TASK BRIEF: Copy out these rows word for word, but leave out the pictures.

--------------------------------

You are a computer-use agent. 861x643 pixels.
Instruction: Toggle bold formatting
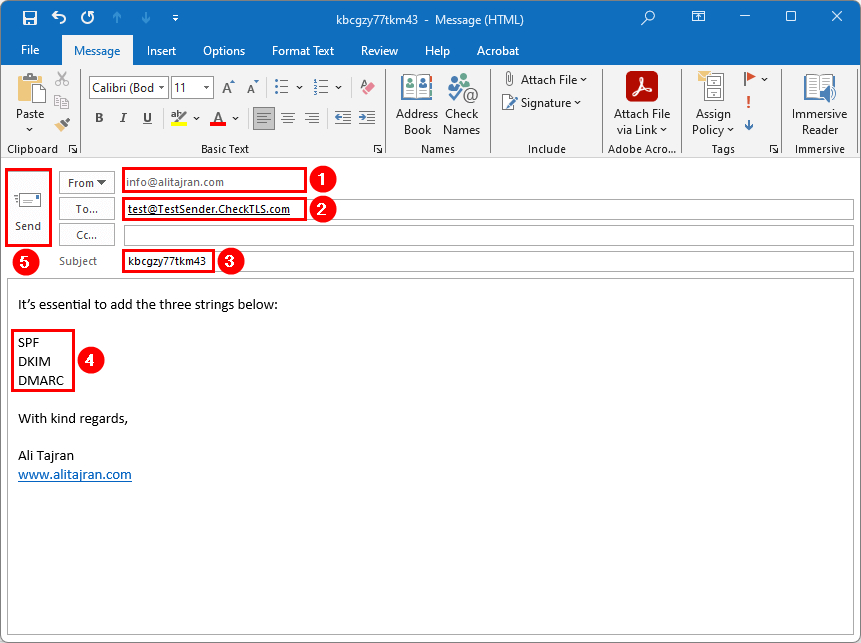(x=98, y=117)
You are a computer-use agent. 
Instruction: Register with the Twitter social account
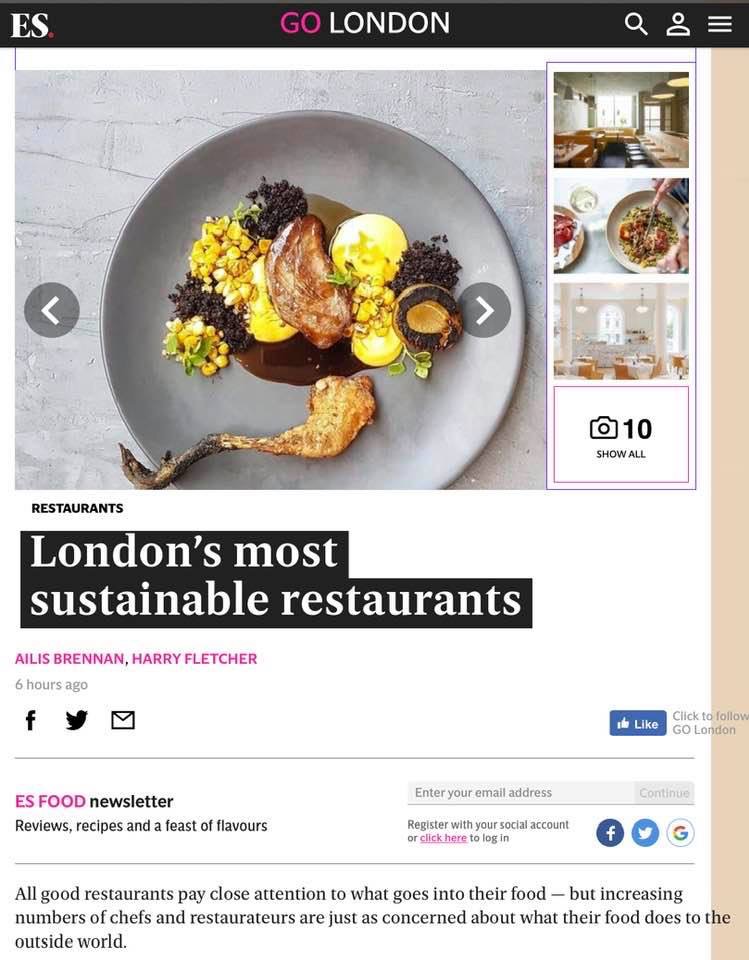(x=645, y=833)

--------------------------------

RIGHT ANSWER:
You are a computer-use agent. 861x643 pixels.
Instruction: Toggle bold formatting
(x=98, y=117)
You are a computer-use agent. 
Instruction: Register with the Twitter social account
(x=645, y=833)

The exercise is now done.